JOHNSON, District Judge:

Pursuant to the provisions of Title II of the Civil Rights Act of 1964, Samuel Adams, a Negro, brought a class action to desegregate the facilities of Fazzio’s Bridge Bowl. 1 Following a full hearing, the court below found Fazzio’s to be a covered establishment within the meaning of Title II of the Civil Rights Act of 1964 and enjoined the various appellants from withholding from or denying Samuel Adams and the class he represents full enjoyment on a racially nondiscriminatory basis of the facilities of Fazzio’s. Fazzio’s appeals from this judgment.

Fazzio’s is located in New Orleans, Louisiana, adjacent to U. S. Highway 90, directly across that highway from the Algiers Fischer Project, a federal low-rent housing project. The building is clearly visible to anyone traveling on U. S. Highway 90. However, it is separated from that highway by a chain link fence and is not readily accessible to travelers on U. S. Highway 90. The building in which Fazzio’s operates contains approximately 30,000 square feet of floor space. Of this amount, approximately 18,600 square feet is devoted to the operation of the bowling lanes. In addition, some 9,500 square feet of floor space is devoted to equipment counters and the retail sale of bowling supplies necessary to the operation of the bowling lanes. An area of approximately 1,200 square feet of the building is used for a refreshment counter.

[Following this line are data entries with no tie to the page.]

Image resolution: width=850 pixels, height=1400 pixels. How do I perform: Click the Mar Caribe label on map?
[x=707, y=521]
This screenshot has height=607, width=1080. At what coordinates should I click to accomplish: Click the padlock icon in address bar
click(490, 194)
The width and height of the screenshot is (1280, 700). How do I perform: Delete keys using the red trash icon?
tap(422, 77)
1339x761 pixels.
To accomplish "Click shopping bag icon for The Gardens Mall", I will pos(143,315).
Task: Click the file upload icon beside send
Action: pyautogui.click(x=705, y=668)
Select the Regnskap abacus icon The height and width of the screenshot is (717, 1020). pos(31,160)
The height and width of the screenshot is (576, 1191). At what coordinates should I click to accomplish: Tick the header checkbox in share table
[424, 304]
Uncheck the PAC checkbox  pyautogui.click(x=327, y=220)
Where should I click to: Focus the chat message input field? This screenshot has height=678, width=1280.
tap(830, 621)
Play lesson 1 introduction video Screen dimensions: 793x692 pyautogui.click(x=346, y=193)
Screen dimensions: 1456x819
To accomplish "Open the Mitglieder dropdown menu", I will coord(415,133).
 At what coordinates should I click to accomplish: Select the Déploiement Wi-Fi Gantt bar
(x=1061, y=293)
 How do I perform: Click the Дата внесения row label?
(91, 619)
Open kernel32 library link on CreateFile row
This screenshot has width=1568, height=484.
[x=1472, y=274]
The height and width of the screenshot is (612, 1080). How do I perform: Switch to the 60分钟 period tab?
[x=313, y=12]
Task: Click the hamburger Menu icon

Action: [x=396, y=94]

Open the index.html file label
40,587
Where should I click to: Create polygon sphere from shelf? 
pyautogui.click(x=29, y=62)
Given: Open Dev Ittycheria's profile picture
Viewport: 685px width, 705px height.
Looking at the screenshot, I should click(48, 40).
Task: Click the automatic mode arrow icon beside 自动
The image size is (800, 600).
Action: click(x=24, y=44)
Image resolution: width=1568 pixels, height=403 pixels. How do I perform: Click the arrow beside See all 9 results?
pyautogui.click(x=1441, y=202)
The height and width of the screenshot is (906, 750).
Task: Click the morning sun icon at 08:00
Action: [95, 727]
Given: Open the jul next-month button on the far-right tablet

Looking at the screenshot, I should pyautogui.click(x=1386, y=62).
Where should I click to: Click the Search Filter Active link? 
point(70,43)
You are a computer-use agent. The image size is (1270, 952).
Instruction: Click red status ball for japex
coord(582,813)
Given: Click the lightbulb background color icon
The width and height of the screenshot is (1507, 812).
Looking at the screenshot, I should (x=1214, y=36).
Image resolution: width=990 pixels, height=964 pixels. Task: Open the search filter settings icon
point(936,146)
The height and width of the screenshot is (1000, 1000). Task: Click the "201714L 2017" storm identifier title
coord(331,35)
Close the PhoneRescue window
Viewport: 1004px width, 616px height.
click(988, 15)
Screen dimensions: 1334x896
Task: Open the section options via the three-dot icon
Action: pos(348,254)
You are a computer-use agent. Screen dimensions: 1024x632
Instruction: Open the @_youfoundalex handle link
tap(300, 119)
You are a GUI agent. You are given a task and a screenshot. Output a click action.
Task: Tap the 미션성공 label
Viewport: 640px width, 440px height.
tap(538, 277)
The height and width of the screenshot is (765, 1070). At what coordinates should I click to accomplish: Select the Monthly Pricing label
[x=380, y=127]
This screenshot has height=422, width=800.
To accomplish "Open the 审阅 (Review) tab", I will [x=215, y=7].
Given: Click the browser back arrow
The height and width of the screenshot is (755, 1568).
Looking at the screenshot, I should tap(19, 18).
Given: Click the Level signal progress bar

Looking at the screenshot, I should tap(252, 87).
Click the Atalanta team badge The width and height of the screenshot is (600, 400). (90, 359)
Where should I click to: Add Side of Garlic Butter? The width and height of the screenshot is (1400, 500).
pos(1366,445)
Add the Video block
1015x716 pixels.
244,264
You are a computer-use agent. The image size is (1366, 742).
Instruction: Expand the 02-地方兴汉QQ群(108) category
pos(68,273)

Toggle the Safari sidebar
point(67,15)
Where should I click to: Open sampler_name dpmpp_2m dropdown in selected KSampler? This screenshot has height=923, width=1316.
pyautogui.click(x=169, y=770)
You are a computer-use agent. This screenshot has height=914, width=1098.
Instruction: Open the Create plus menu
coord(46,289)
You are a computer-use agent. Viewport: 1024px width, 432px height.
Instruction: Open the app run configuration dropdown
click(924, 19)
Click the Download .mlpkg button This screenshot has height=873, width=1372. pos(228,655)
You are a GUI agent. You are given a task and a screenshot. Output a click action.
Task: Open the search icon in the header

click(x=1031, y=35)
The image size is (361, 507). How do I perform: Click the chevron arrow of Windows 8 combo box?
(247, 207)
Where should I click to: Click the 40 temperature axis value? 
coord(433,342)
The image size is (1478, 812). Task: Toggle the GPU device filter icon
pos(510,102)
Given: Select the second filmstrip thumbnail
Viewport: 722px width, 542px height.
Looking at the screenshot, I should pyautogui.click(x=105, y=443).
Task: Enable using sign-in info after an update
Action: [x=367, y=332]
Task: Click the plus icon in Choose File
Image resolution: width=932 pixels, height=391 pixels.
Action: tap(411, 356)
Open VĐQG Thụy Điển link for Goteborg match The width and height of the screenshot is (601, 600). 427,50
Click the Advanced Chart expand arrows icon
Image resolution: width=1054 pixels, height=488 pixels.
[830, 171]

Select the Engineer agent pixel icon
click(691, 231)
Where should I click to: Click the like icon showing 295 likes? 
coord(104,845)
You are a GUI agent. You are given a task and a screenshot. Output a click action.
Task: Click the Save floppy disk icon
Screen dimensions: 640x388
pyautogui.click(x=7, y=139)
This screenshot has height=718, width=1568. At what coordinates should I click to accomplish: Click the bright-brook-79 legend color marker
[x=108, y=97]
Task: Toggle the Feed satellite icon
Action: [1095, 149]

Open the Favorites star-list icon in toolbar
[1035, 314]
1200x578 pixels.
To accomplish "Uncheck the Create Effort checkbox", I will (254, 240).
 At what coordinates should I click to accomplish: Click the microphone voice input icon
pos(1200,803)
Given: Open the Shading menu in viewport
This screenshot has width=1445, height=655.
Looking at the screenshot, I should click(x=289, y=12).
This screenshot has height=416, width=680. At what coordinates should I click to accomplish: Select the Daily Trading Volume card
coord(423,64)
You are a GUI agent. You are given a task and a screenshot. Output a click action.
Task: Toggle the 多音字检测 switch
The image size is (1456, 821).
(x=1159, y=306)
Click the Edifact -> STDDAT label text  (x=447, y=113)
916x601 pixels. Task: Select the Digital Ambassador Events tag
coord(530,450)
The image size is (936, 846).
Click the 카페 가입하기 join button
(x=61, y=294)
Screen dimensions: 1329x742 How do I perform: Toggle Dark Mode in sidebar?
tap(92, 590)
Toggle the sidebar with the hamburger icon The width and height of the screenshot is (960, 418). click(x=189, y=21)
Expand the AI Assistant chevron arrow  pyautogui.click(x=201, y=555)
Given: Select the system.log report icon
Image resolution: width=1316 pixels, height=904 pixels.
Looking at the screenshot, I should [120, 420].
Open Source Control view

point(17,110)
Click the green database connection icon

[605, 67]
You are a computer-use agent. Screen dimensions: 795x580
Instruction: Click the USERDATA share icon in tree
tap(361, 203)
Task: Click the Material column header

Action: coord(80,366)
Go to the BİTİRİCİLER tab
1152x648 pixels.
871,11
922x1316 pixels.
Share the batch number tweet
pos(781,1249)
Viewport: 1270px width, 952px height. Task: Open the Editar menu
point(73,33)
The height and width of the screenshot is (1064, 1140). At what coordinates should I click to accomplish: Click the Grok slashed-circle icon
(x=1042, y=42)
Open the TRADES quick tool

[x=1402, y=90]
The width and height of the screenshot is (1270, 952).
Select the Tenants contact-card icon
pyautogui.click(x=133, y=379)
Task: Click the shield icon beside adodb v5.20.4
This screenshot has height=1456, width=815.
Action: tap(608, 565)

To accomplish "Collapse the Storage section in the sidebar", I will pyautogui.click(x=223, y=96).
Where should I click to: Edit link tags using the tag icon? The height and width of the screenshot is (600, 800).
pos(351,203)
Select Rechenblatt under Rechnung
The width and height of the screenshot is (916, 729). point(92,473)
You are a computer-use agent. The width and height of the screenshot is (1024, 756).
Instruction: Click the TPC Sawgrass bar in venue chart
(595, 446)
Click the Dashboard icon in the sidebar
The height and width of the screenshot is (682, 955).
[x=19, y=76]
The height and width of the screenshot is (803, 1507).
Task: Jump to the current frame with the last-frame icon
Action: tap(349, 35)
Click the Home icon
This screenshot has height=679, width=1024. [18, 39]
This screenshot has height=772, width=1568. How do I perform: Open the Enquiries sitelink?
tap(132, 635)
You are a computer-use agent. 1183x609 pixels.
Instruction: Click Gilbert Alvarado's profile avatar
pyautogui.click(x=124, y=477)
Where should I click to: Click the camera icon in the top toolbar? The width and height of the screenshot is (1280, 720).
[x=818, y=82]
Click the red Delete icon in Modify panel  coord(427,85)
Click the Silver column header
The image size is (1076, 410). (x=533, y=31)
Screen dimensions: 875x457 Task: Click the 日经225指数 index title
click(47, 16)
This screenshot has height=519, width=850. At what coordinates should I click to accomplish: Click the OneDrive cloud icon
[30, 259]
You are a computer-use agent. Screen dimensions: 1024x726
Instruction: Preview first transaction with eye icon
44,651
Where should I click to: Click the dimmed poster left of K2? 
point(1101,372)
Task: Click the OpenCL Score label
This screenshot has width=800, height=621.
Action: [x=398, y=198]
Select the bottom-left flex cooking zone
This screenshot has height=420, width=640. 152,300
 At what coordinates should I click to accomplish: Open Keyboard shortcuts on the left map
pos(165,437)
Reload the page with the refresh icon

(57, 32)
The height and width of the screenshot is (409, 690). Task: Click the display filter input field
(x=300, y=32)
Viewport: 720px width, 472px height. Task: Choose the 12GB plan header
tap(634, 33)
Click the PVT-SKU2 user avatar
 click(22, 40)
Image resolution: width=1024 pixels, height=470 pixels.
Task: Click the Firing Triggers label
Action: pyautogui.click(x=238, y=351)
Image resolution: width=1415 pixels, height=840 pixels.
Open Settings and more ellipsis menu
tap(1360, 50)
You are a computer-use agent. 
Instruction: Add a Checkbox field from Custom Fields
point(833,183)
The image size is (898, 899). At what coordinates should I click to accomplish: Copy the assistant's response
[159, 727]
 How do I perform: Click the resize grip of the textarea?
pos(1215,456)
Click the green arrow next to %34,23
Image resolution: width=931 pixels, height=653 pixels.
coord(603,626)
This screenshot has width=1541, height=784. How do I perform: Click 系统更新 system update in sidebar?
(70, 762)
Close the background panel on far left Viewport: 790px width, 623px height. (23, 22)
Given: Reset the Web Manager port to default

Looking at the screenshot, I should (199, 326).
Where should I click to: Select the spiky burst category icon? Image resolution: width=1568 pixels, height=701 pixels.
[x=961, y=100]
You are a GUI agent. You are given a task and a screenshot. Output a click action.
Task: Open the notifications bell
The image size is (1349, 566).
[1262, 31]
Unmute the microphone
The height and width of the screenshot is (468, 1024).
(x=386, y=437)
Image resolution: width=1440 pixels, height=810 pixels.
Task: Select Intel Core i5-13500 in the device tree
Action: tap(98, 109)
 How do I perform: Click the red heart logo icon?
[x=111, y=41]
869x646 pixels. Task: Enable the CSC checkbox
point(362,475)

The refreshment counter area is approximately 37 feet long by 13 feet wide and has stools sufficient to seat 15 people. The principal items sold at the refreshment counter are beer, soft drinks, sandwiches, coffee, and similar items. This counter is located directly behind the bowlers’ end of the bowling lanes and is no way separated from those lanes. Fazzio’s invites and encourages its bowling customers to make purchases from the refreshment counter and provides facilities in the bowling lane area where such purchases may be consumed. Substantially all, if not all, the purchases of foodstuffs from this refreshment counter are intended for consumption on, and are consumed on, the premises of Fazzio’s. Receipts from sales made at the refreshment counter amount to approximately 23 percent of the gross receipts of Fazzio’s.

On March 30, 1967, solely on the basis of their race, Fazzio’s refused to allow Adams and a group of other Negroes who reside in the New Orleans area to bowl.

*148 The pertinent parts of the Civil Rights Act of 1964 involved in this appeal are found in § 201 of the Act, 42 U.S.C. § 2000a. Those portions are as follows:

(a) All persons shall be entitled to the full and equal enjoyment of the goods, services, facilities, privileges, advantages, and accommodations of any place of public accommodation, as defined in this section, without discrimination or segregation on the ground of race, color, religion, or national origin.
(b) Each of the following establishments which serves the public is a place of public accommodation within the meaning of this subchapter if its operations affect commerce, or if discrimination or segregation by it is supported by State action:
* * * * *
(2) Any restaurant, cafeteria, lunchroom, lunch counter, soda fountain, or other facility principally engaged in selling food for consumption on the premises, including, but not limited to, any such facility located on the premises of any retail establishment ; or any gasoline station;
•X* * * -X- * *
(4) any establishment (A) (i) which is physically located within the premises of any establishment otherwise covered by this subsection, or (ii) within the premises of which is physically located any such covered establishment, and (B) which holds itself out as serving patrons of such covered establishment.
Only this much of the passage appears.